Only very few adventure games dealt seriously murder investigations, dark events or maniac characters, let alone serial killers.
That’s probably the reason why I decided to make my own game; I wanted to create a game I’d be exited to play.
I quickly realized that I wanted to create something as realistic as possible. Usually, when you talk about “realism,” the first thing that comes to mind is real-time 3D with very high level detail: hair that floats in the wind, water that actually looks and behaves like water, characters’ faces having realistic expressions, and so on...
But, in doing so, you’re only talking about technology, and you can forget the most important questions:
- Is the story addictive?
- Do you want to know what will happen next and how the heroes will overcome seemingly impossible obstacles?
- Do the characters obstacles complete realistically?

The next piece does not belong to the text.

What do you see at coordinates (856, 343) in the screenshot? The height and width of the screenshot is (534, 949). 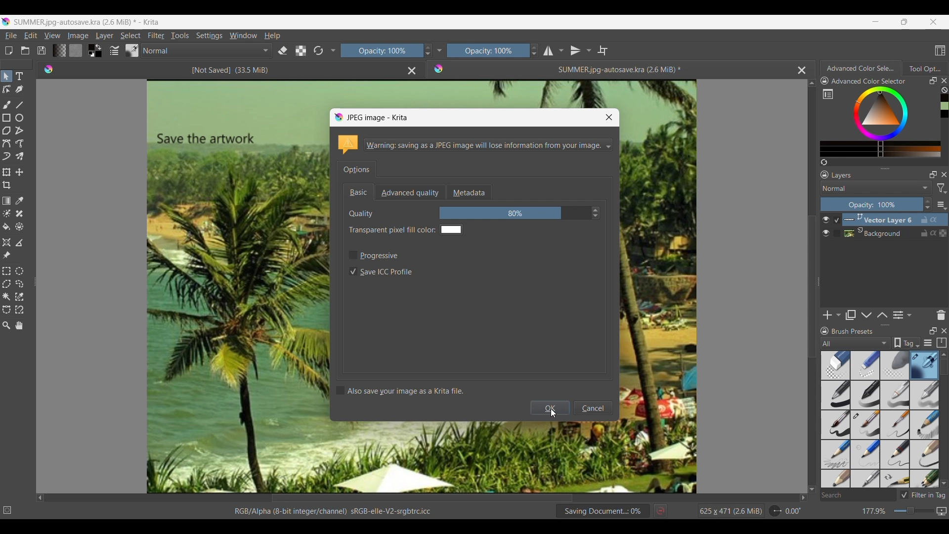 I see `Filter options for brush presets` at bounding box center [856, 343].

- Do you believe in the characters, and do you feel compassion for them?
- Do you think about the story even when you’re not playing?
So, I began to work on a scenario (It took me about four years from the first ideas to publication), and I tried to collect as much accurate information as possible about the background. Everything is accurate, from the historical facts, to the esoteric references, to the way journalists work.

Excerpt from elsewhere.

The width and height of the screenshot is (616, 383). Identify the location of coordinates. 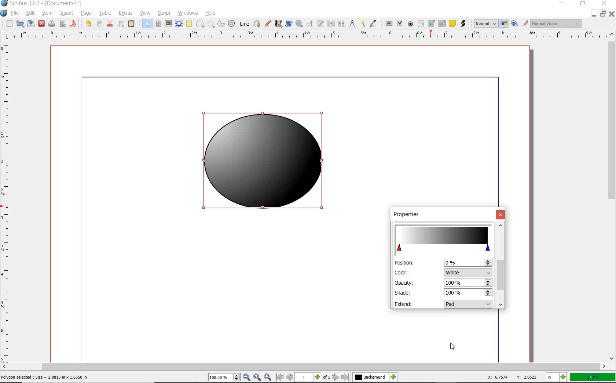
(512, 377).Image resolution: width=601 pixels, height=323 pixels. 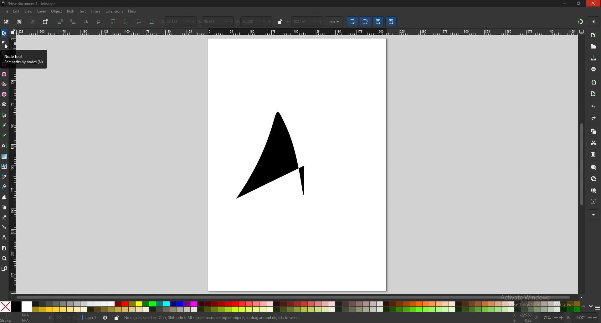 I want to click on star, so click(x=5, y=85).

Then, I tried to focus on what would make the difference between a movie concept and a videogame. I realized something very important: in most games, you play someone else and you use his/her very special skills (strength, beauty, knowledge of a certain field etc...) to achieve your goal. This is very exciting, but there’s always someone between you and the story. You didn’t make it through, the hero did.

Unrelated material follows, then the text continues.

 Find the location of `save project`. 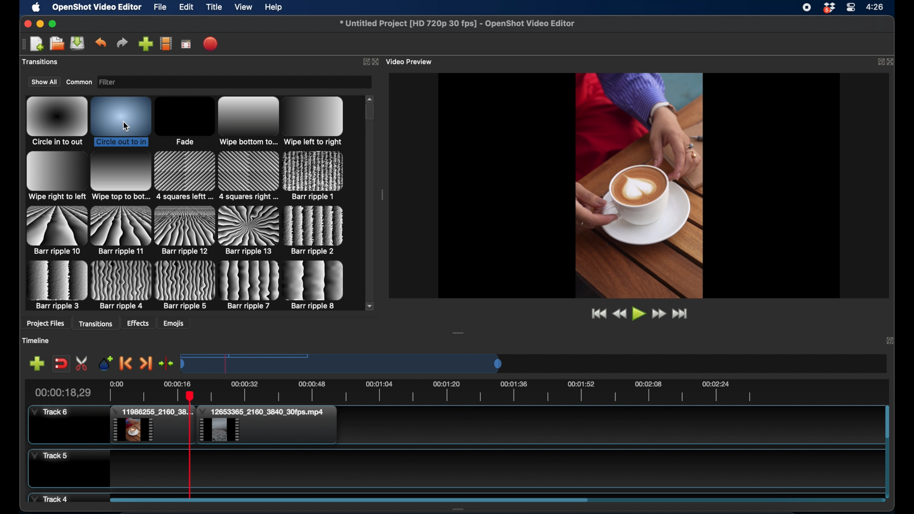

save project is located at coordinates (78, 43).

In Missing, you play your own role, with your own tools (internet, your email address) and eventually you are the hero. You don’t play someone that will succeed at something, you are the one that might save two innocent from a terrible death.
And the concept of Missing has been developed around this idea: making the player believe that he/she actually has an important role to play. Finding information on the actual Internet, receiving emails to your actual email account, being asked for help by characters who actually expect something from you... all of this creates gaming situations that have not been explored much up until this point.
Using full motion video with real characters was also an important choice (which cost a lot as we had to shoot in seven different countries) that goes in the same direction: making the characters closer and more credible.
You don’t want to save a silicone 3D model; you want to save a real man and woman that you’ve come to know better and better.
All of this, I hope, makes Missing somewhat of a special game that will provide players with a quite different experience.